En son yapılan araştırmalara göre aldatmanın genetik faktörlere de bağlı olduğu bulunmuştu. Bu durumda erkek veya kadın sevse de aldatır diyebiliriz. Ama ölçemediğimiz bir şey var; o da sevgi. Bir insanın karşısındakini gerçekten sevip sevmediğini hiçbir zaman bilemeyiz. Aldatmada rol oynayan bu genin sevgiye de etkisi olabilir. Bu kişiler gerçekten sevemiyor belki de. Bu, o kişilerin engeli olabilir. Bunu şimdilik bilemiyoruz.
Bu yazdıklarımdan yola çıkarak 'erkek severse aldatır mı?' sorunuzu daha farklı ele almak gerekir. Sorunun soruluş şekliyle yanlış olduğunu düşünüyorum. Sevgi ve aldatmak arasındaki bağı hiçbir zaman kuramayız. Sevgiyi ölçemiyoruz çünkü. Sevildiğimize inanmak istiyoruz, sevdiğimize de inandırmak istiyoruz. Çok seviyoruz diyoruz ancak bir süre sonra o çok sevdiğimiz şeyden nefret edebiliyoruz. Kendi içimizdeki sevgiyi bile tanımlayamıyorken bir başkasının ihanetini, o kişinin içinde var olduğunu düşündüğümüz sevgiye veya sevgisizliğe bağlamak bana yanlış geliyor bu durumda.
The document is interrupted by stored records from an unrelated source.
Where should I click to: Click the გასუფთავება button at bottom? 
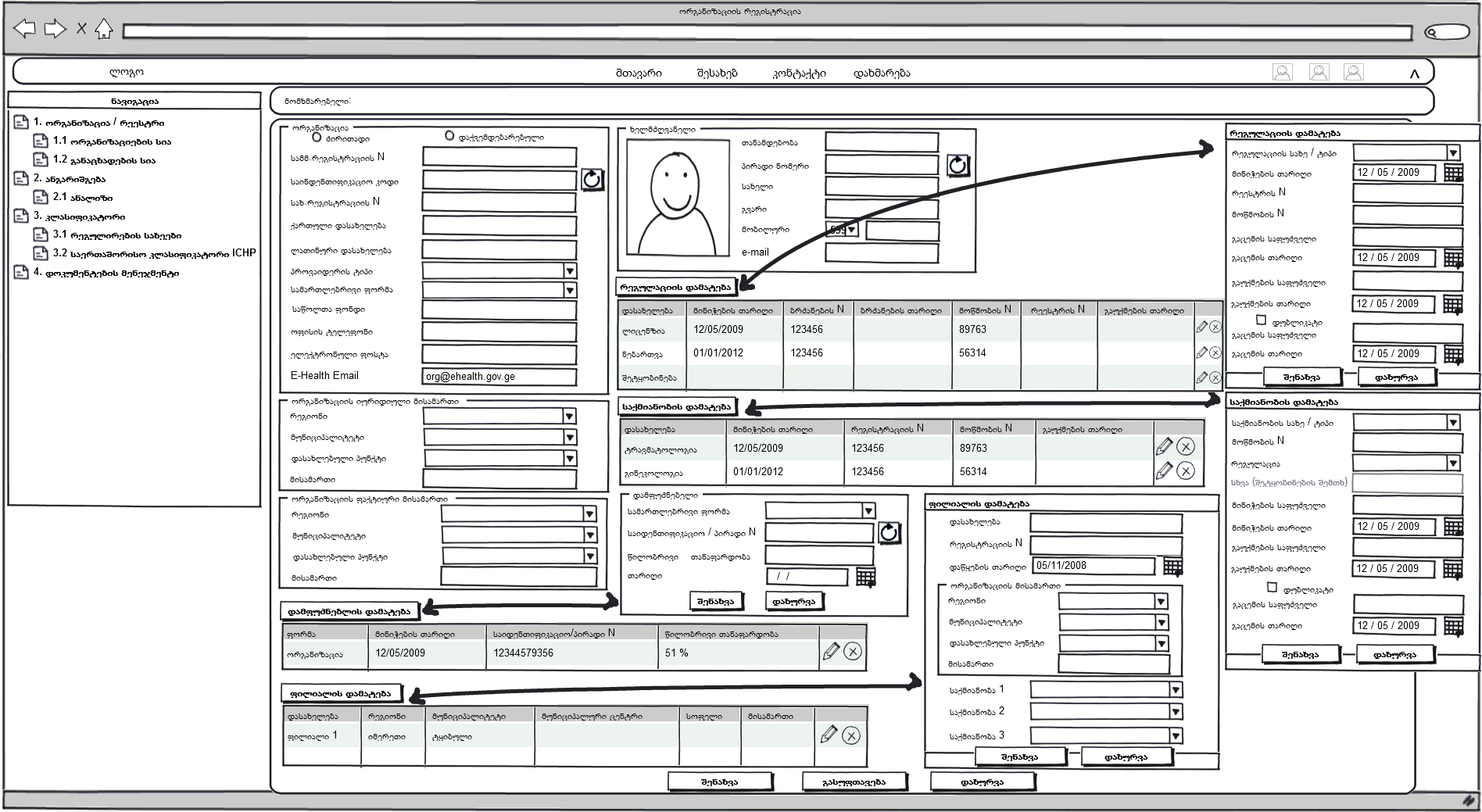[x=854, y=781]
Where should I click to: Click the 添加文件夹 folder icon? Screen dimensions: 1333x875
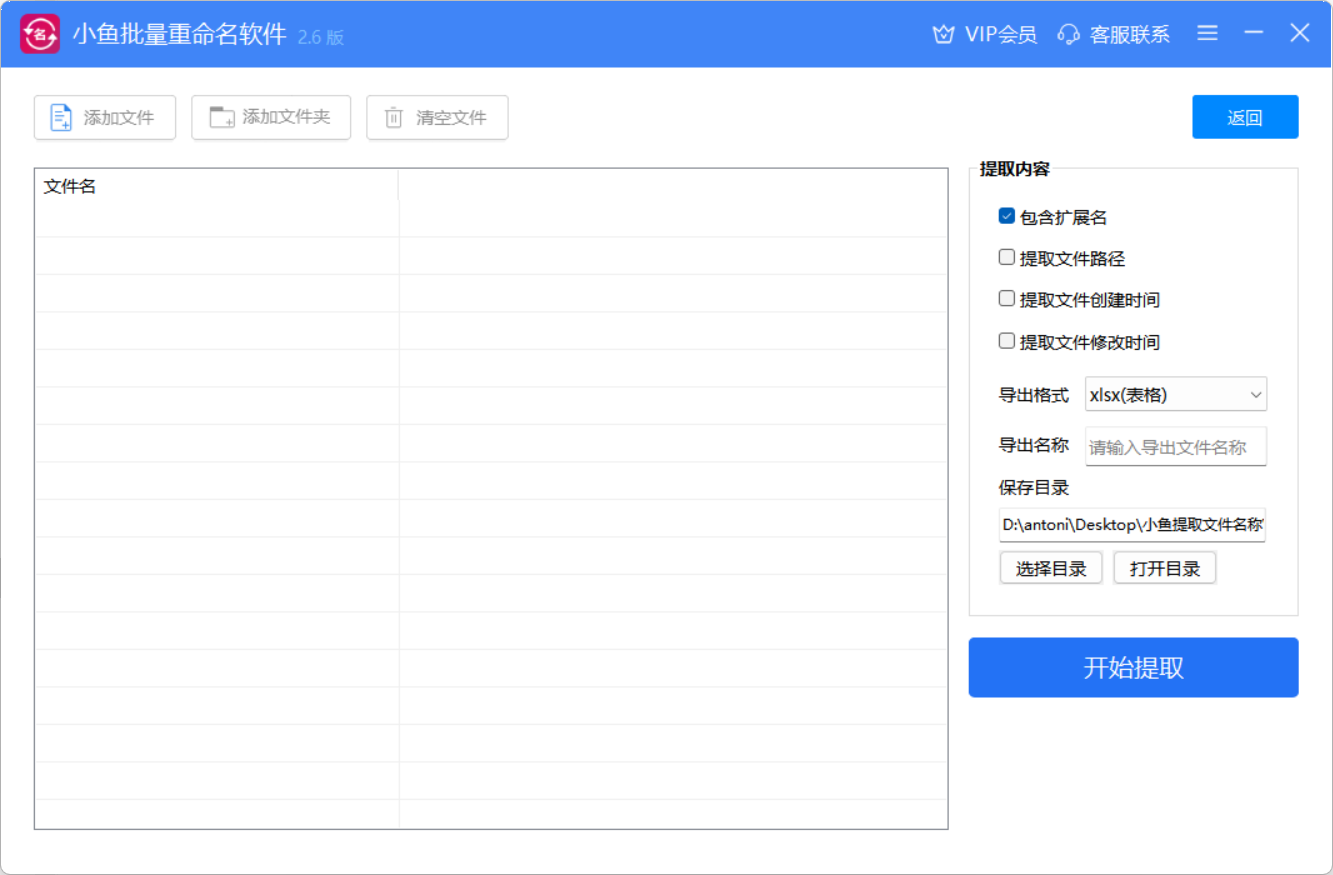pos(221,117)
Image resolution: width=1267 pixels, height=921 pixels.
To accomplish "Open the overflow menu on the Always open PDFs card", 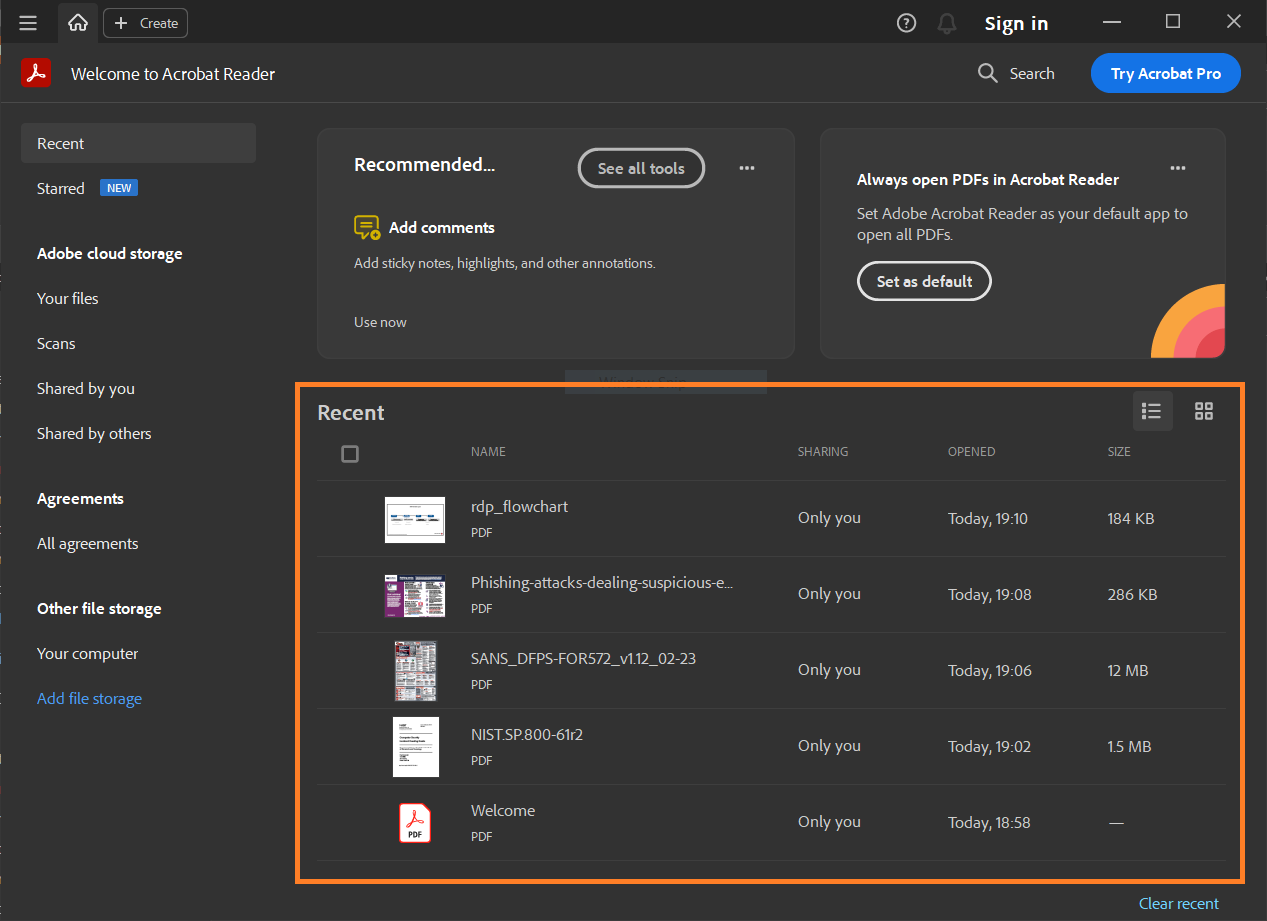I will (1178, 168).
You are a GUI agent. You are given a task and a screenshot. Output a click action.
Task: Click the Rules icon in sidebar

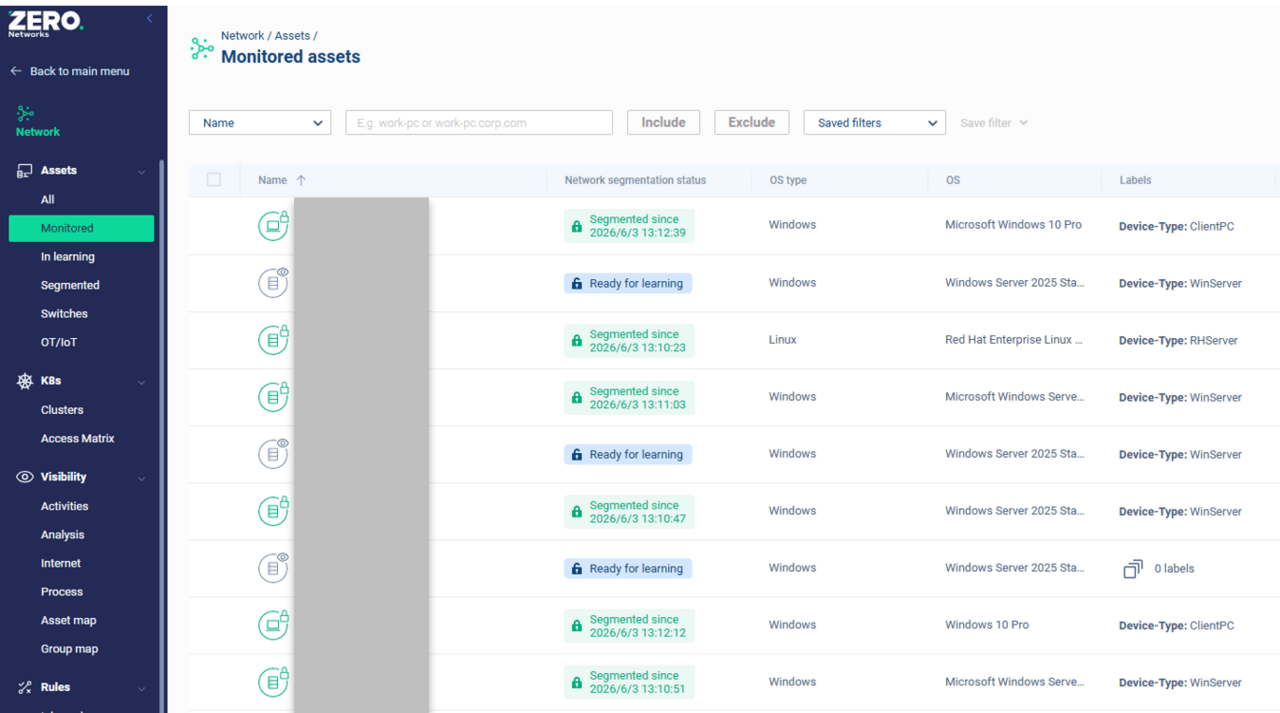click(25, 687)
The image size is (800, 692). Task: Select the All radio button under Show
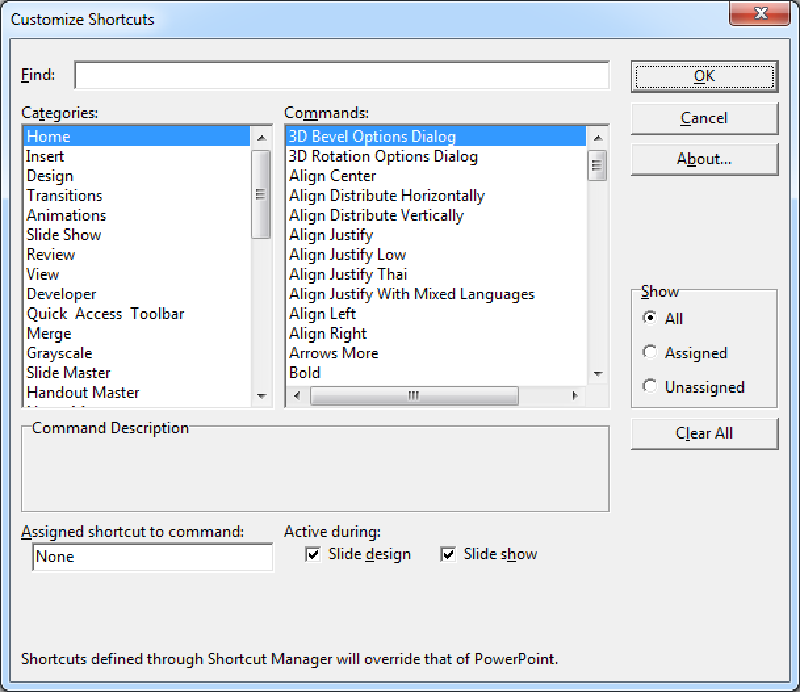pos(650,317)
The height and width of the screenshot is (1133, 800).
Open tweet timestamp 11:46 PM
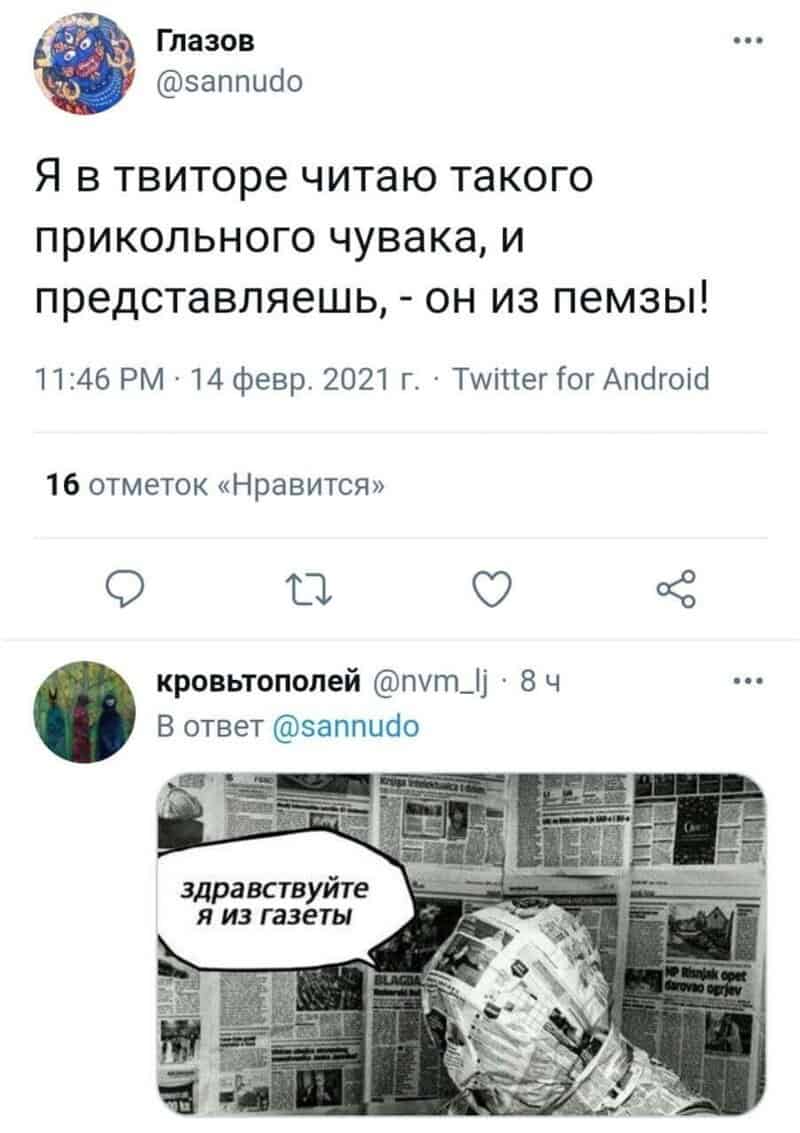click(100, 379)
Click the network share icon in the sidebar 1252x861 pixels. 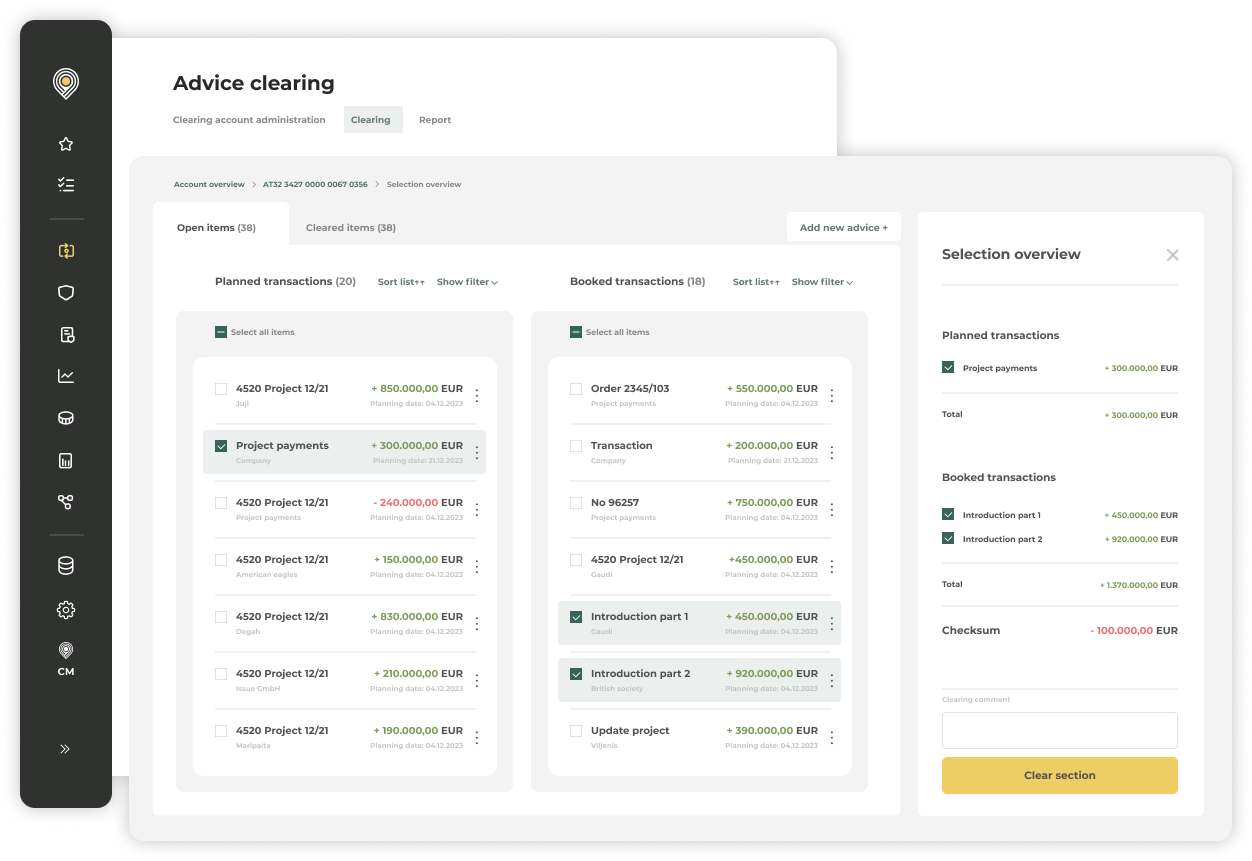[x=65, y=502]
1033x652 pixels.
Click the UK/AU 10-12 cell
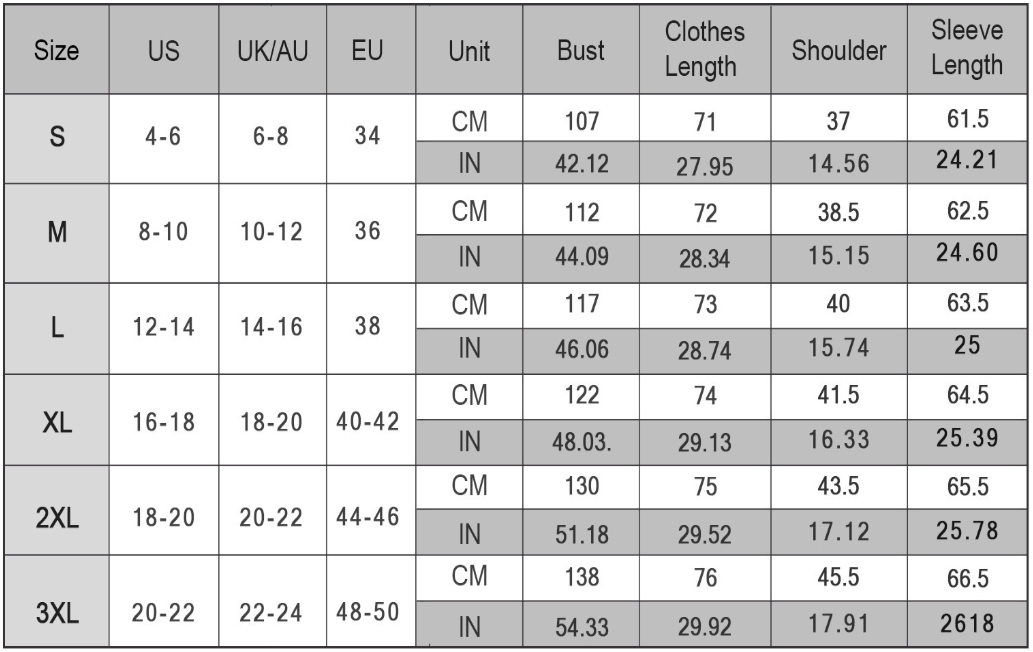pyautogui.click(x=273, y=233)
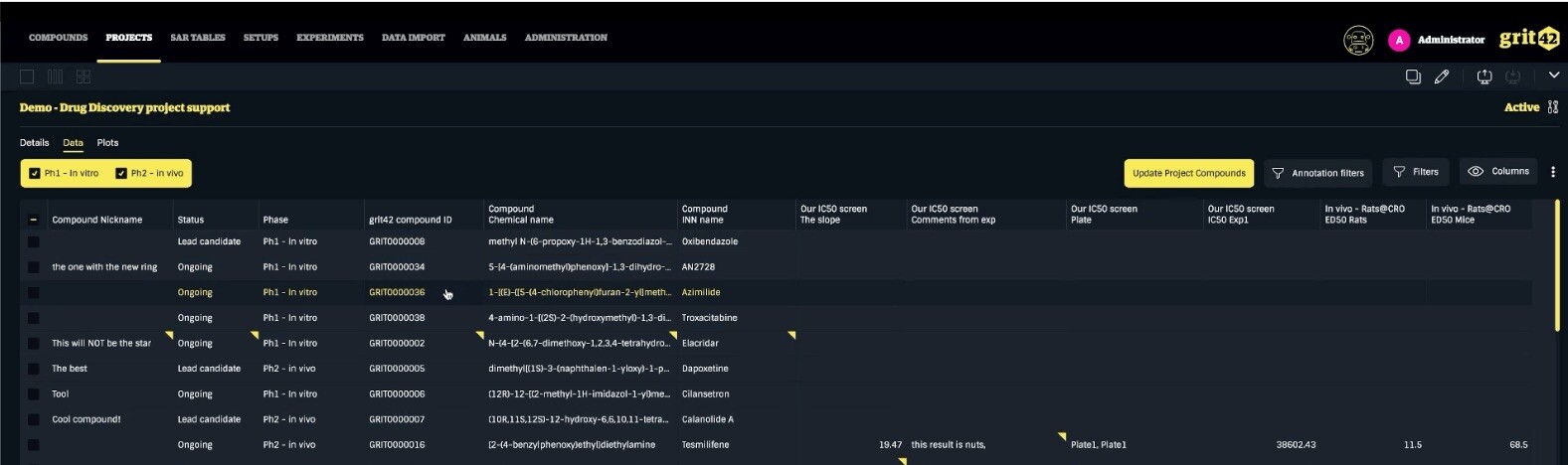Click the upload export icon
Viewport: 1568px width, 465px height.
1484,77
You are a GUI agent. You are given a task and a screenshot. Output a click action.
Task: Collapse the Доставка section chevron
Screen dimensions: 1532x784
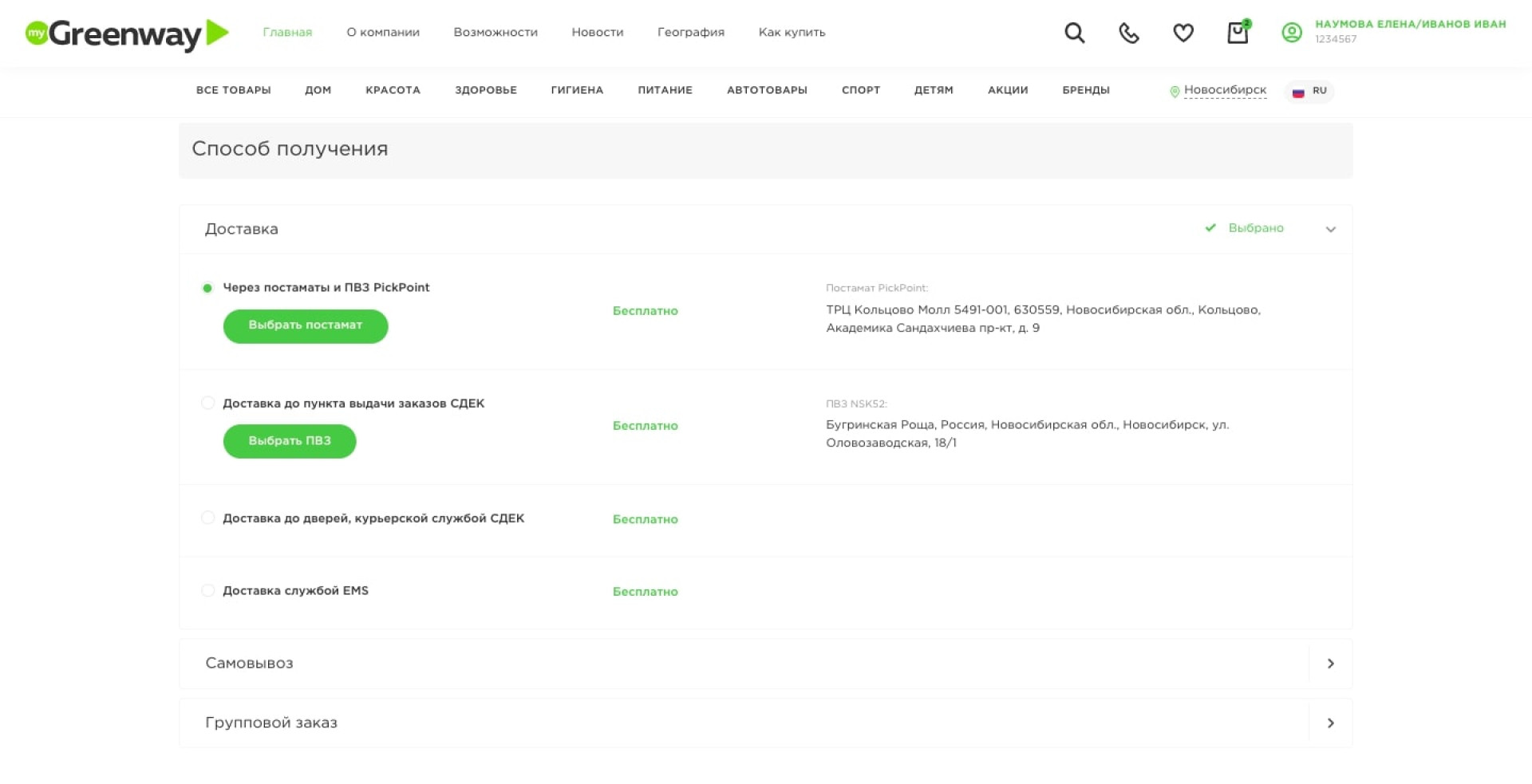(x=1330, y=230)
Son olarak 'Bir de aldatılan bir kadın kalmalı mı gitmeli mi sizce?' demişsiniz. Bu da kişiden kişiye göre değişir. Benim şahsi fikrim 'gitmeli' yönünde, çünkü ben böyle bir şey yaşadıktan sonra o kişiyle tekrar mutlu olabileceğimi düşünmüyorum. Ancak aldatılmayı kabullenebilen ve buna rağmen kendi mutluluğunu tekrar inşa edebilen insanların sayısı da az değil. Bu insanlara saygı duyuyorum. Aldatılan kişi hissettikleri ona ne söylüyorsa onu yapmalı. O an gitmeye gücü ve isteği yoksa gitmeyebilir. Her şey, içinde bulunduğumuz hissiyatla ilgili.